Thirty-six feet in height, the Five Points Monument commemorates the historic intersection where trolley tracks and an artesian water tower once stood, as well as the five streets that intersect to form the heart of Downtown Atlanta. The sculpture is an asymmetric interpretation of the water tower’s traditional girder construction, its structural steel trusses alluding to the trolley tracks now buried below the street. An adjacent smaller sculpture displays texts that focus on the history and destination of each of the five streets forming the intersection: Peachtree, Edgewood, Decatur, Whitehall (South Peachtree), and Marietta. Bronze panels reference the area’s history through text, maps, and other formal data.
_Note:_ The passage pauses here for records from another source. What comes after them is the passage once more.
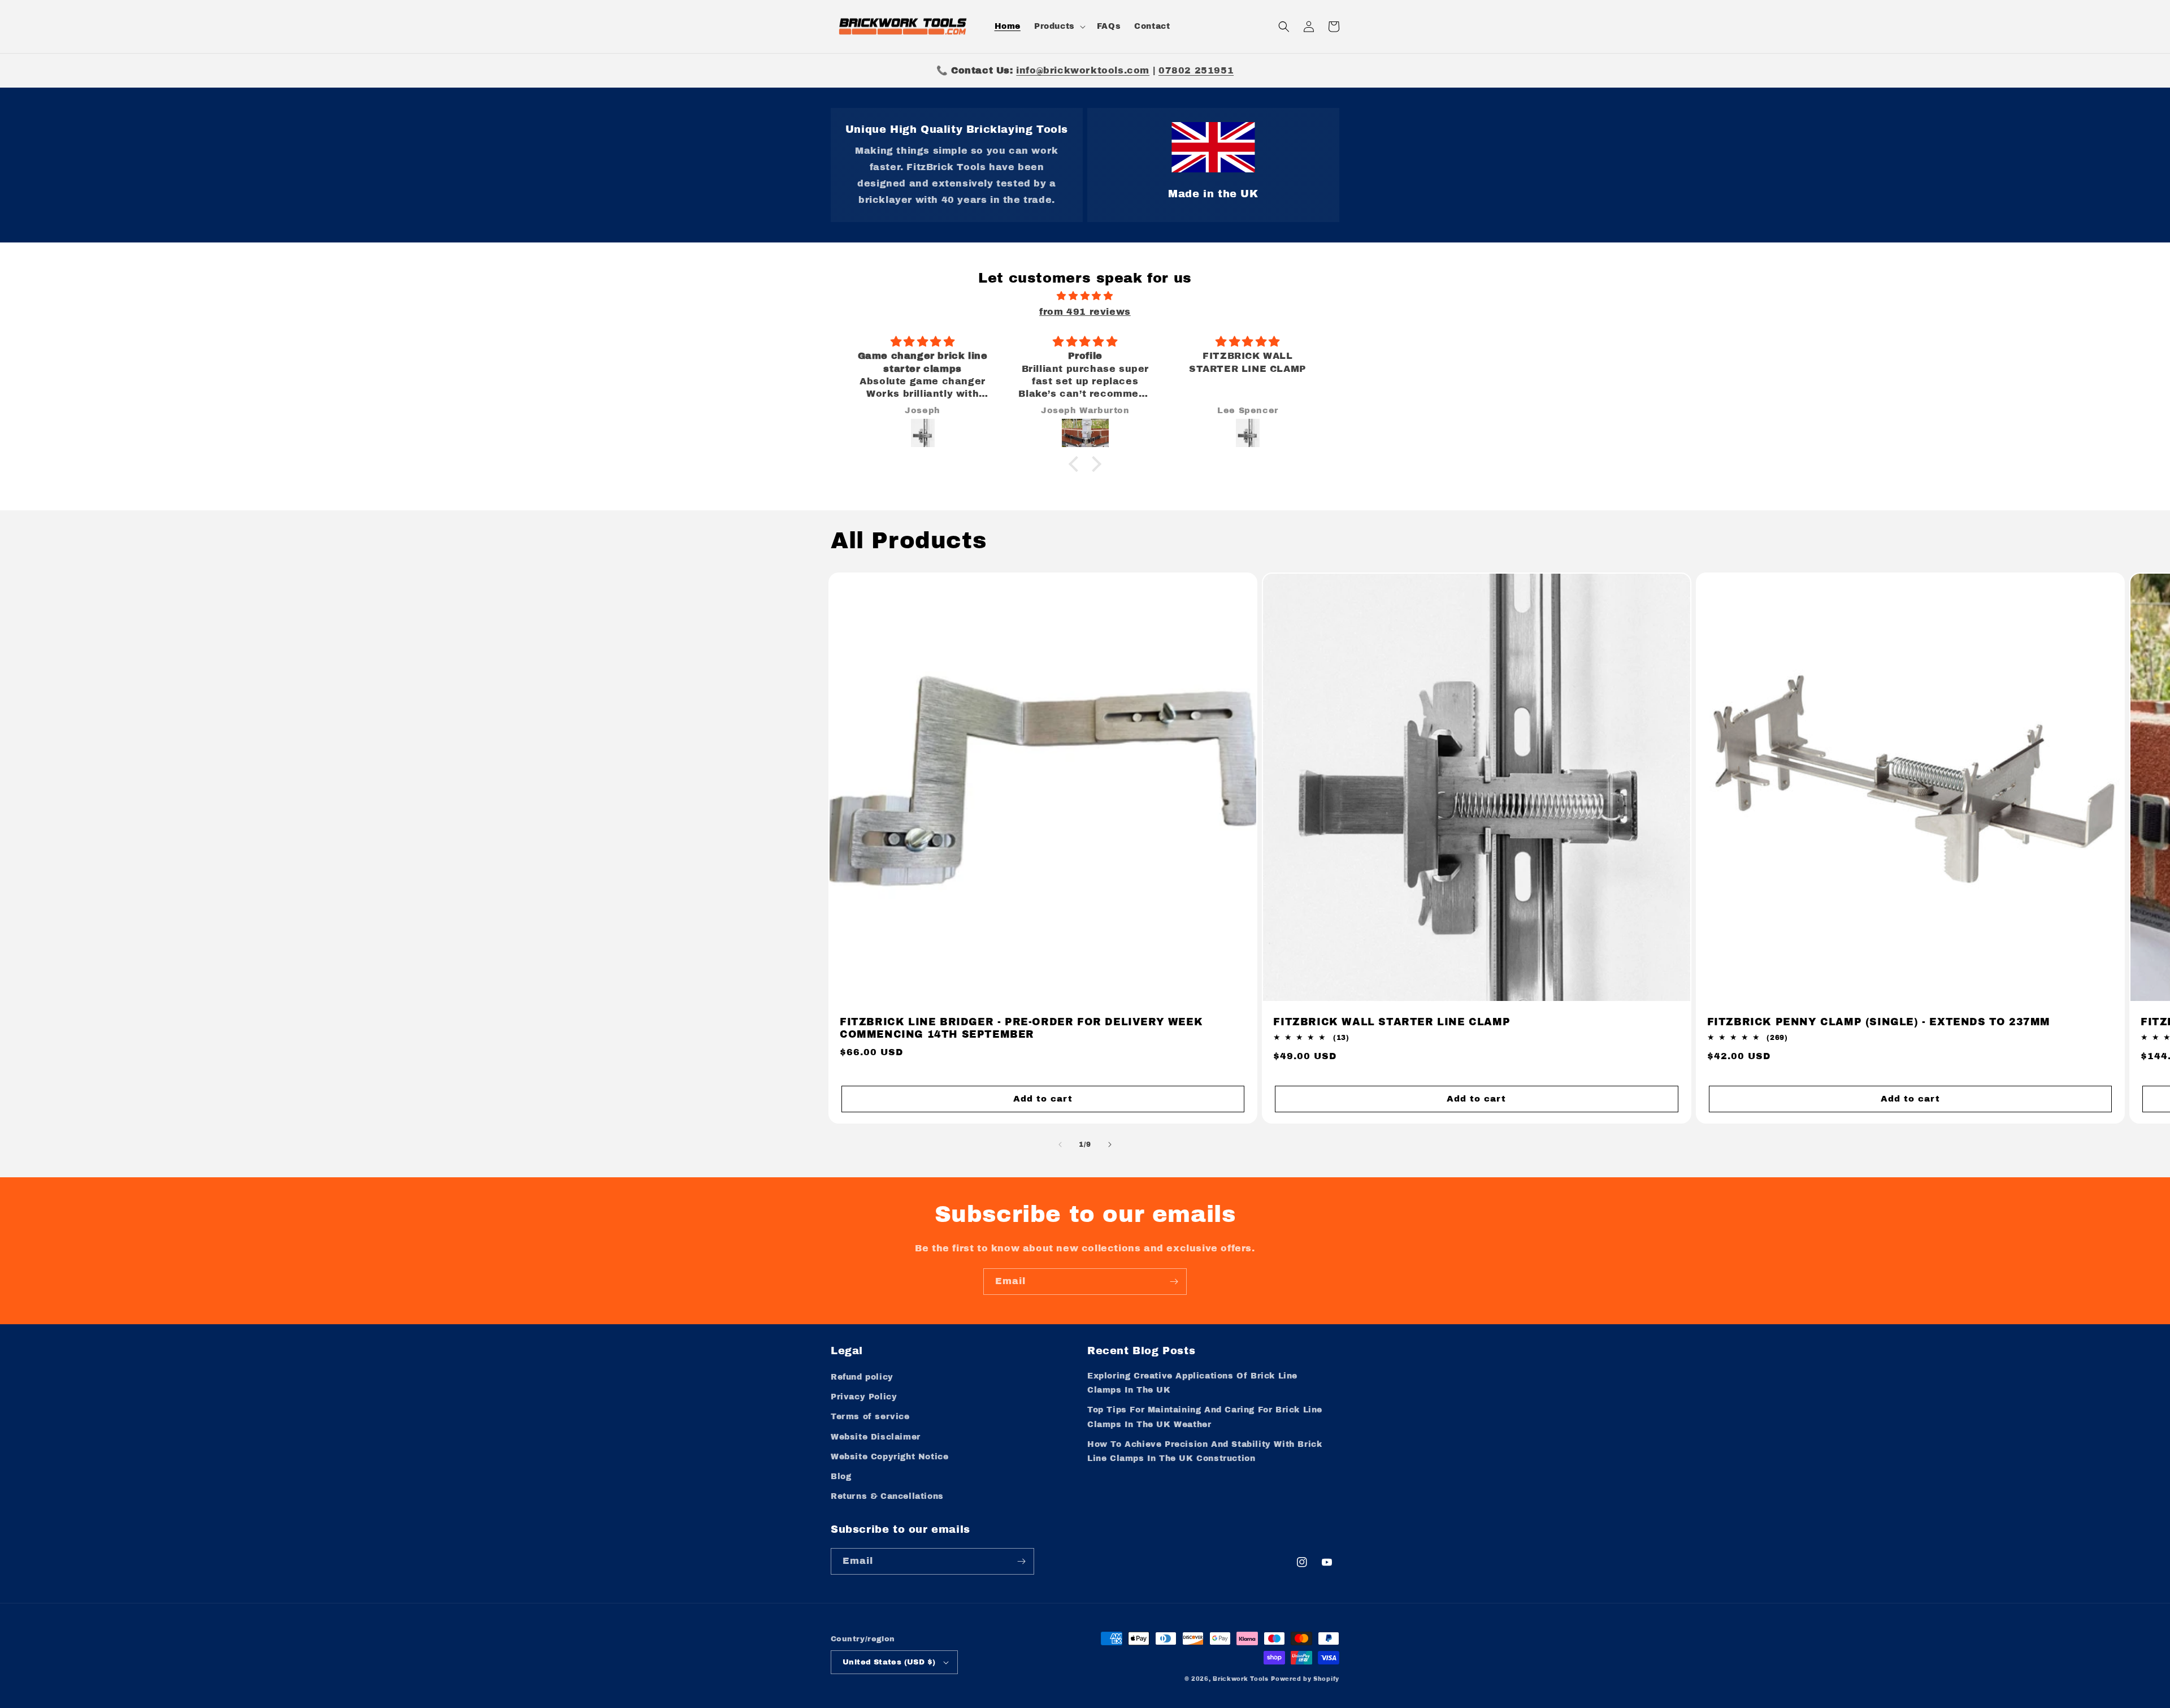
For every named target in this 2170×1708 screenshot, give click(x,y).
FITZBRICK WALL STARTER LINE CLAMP (1391, 1022)
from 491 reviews (1085, 312)
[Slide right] (1109, 1144)
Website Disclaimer (876, 1437)
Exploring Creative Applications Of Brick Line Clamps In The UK (1192, 1383)
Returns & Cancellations (887, 1496)
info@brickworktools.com (1082, 70)
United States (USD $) (889, 1662)
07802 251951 (1196, 70)
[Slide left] (1060, 1144)
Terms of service (870, 1416)
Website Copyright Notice (889, 1457)
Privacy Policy (864, 1397)
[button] (1058, 26)
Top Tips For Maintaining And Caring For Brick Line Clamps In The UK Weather (1204, 1417)
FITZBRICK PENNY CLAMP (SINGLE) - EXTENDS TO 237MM (1878, 1022)
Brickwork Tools (1241, 1679)
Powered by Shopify (1305, 1679)
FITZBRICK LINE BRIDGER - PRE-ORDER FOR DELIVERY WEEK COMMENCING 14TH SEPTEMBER (1021, 1029)
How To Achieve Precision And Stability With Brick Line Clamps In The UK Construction (1204, 1451)
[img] (1085, 296)
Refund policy (862, 1377)
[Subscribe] (1173, 1281)
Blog (841, 1476)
Much of artist George Beasley’s work is site-specific installation/performance created to convey to viewers the experience of the “dance” of iron making. The structures, which remain after the initial event has taken place, are visual testimonies of those events. Inspiration for Beasley’s imagery originates from personal and familial links to Celtic history and to the iron foundries of Scotland and the US. He credits these links with his decision to become a sculptor and his adoption of foundry work as a means of artistic expression. George Beasley joined the School of Art and Design faculty at Georgia State University in 1970. Beasley believes effective teaching to be an outgrowth of studio/apprentice practice. He stresses the idea of teaching by example using the production of almost all of his own work in school studios as a vehicle to demonstrate concepts and processes.